Back to the original question of "is there a greek word for eternity"
Apparently not - at least not exactly. Here are what scholars say:

Ellicott's Commentary on the Whole Bible (Matt. 25:46). Everlasting punishment--life eternal. The two adjectives represent the same Greek word, aionios it must be admitted that the Greek word which is rendered "eternal" does not, in itself, involve endlessness, but rather, duration, whether through an age or succession of ages, and that it is therefore applied in the N.T. to periods of time that have had both a beginning and ending (Rom. 16:25).

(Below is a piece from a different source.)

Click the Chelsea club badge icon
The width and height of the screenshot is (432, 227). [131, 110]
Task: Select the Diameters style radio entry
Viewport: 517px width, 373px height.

Hasting's Dictionary of the New Testament (Vol. I, p. 542, art. Christ and the Gospels): Eternity. There is no word either in the O.T. Hebrew or the N.T. Greek to express the abstract idea of eternity. (Vol. III, p. 369): Eternal, everlasting—nonetheless "eternal" is misleading, inasmuch as it has come in the English to connote the idea of "endlessly existing," and thus to be practically a synonym for "everlasting." But this is not an adequate rendering of aionios which varies in meaning with the variations of the noun aion from which it comes. (p. 370)
Jeremy Taylor, a world famous Protestant hell-fire advocate wavers, and after his ebullient flashes of Systematic Hellology, he is constrained to the following modification in Jeremy Taylor's Works (vol. 3, p. 43): "Though the fire is everlasting, not all that enters it is everlasting," then adds, "The word everlasting signifies only to the end of its period." Would that other hell-fire advocates were so honest.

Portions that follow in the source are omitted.